I thought some might be interested in hearing more about my book project, so here goes.  A few months ago, I received a letter from an academic in California who was editing an anthology of essays on ecofeminism.  He had read my dissertation (which shows a certain amount of initiative, since it is not published and must be ordered through University Microfilms) and thought either of two chapters would work well in his anthology.  I had already published a version of one chapter, but the other had potential.  To make things even better, the chapter with potential was closely related to another article coming out in another ecofeminism book.  I agreed to send in an article and quickly returned the contract.

Because I was a latecomer to this particular book party, I only had a little time to get the article into shape.  I signed the contract in early April and agreed to get the first draft in by June 15.  With classes and the beginning of race season, I didn’t have a lot of free time until after graduation, so I started writing in the middle of May.  I made my editor very happy by turning in an article by June first, and it exactly matched the word count he requested.  Yes, I am an editor’s dream.

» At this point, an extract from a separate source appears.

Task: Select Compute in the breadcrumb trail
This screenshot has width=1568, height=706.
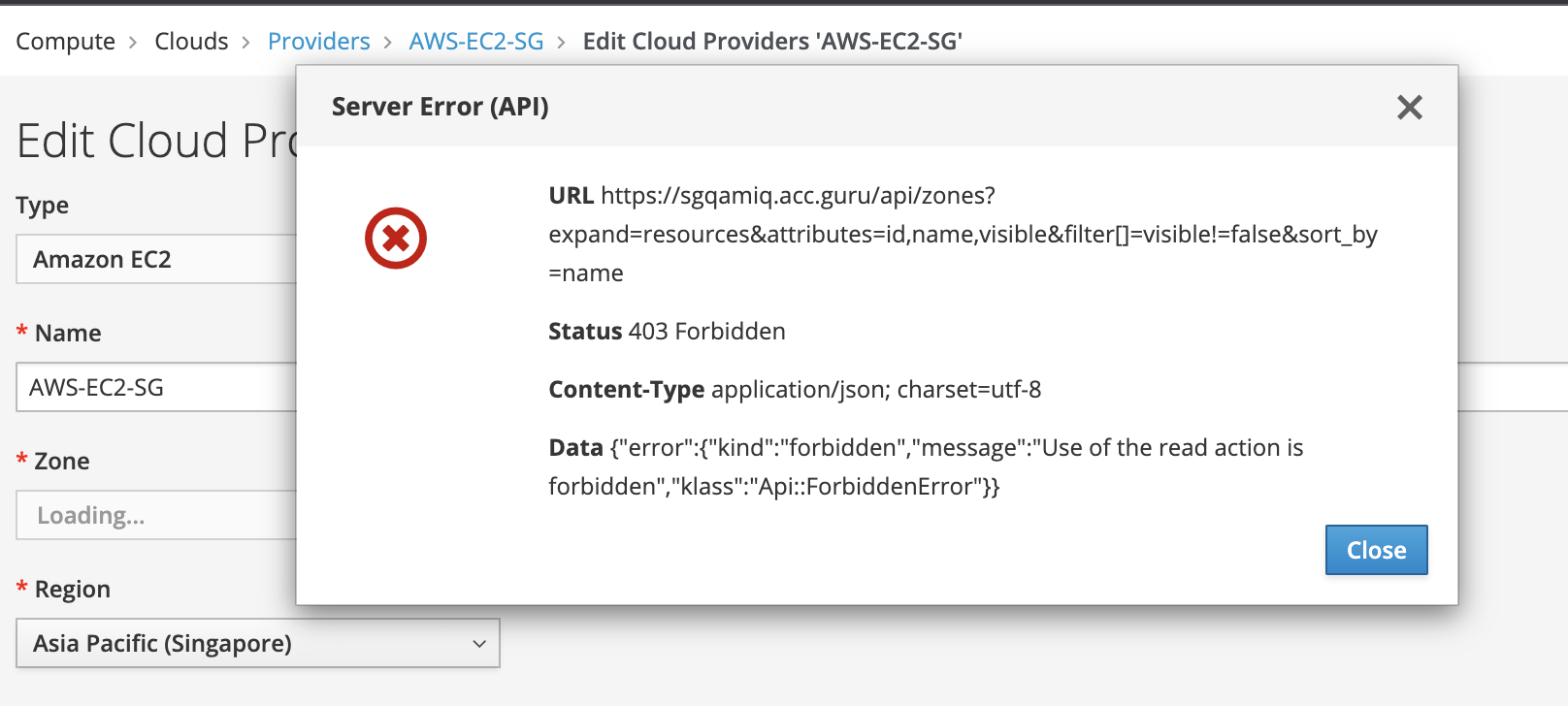Action: tap(65, 42)
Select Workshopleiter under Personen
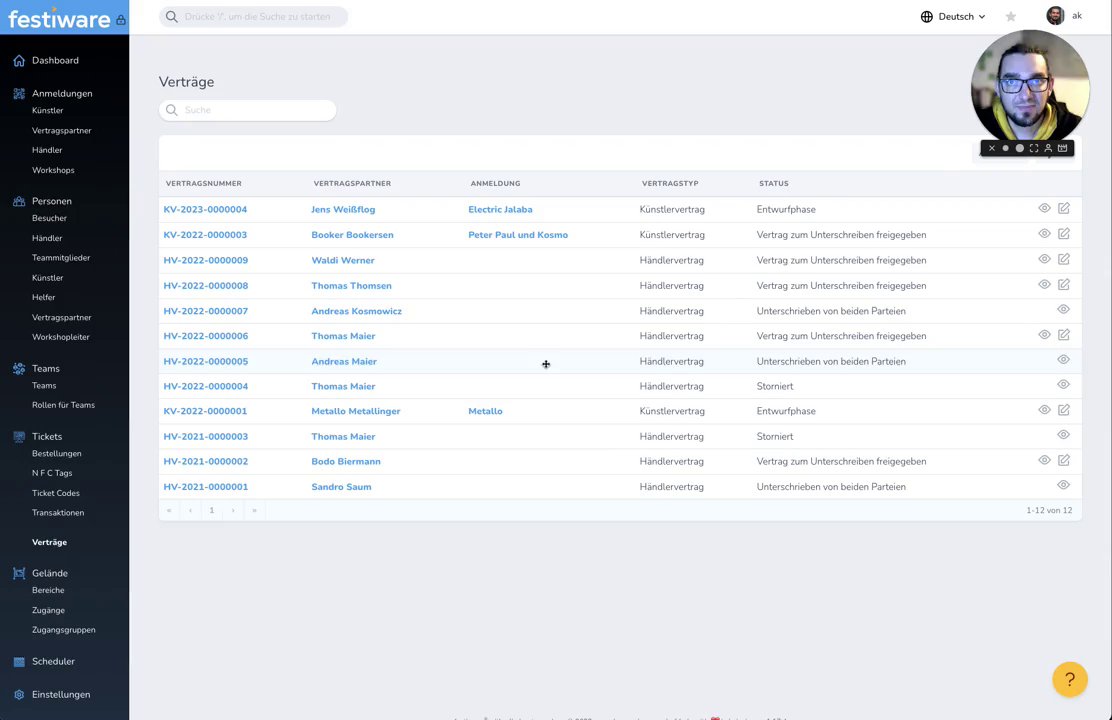The width and height of the screenshot is (1112, 720). click(x=60, y=337)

The editor also tried to put together a round table panel for the MLA convention, but the MLA convention only accepts boring panel proposals, so we did not get in.  However, the press he is working with wants to publish an entire series of books on ecofeminism, and asked the editor to query the contributors about possible book contracts.  Of course, I jumped at the chance and said I would love to have a book contract.

Here is where it gets even better, and shows that this editor is quite a stand-up fellow.  When he queried me, he asked if it would help my tenure plans, or if it was too late.  When I told him I had to turn in my file by September 15th, but I could add things to it as late as October 15th, he said he would push things to get me a contract in plenty of time for my file.

He then sent me the link to the publisher’s NBO (new book order) form and told me to send it back to him when I was done.  I had it back to him in less than a week.  He made a couple of suggestions to link my project more firmly to the series theme and gave me another week to finish it up.  I had it back to him in two days.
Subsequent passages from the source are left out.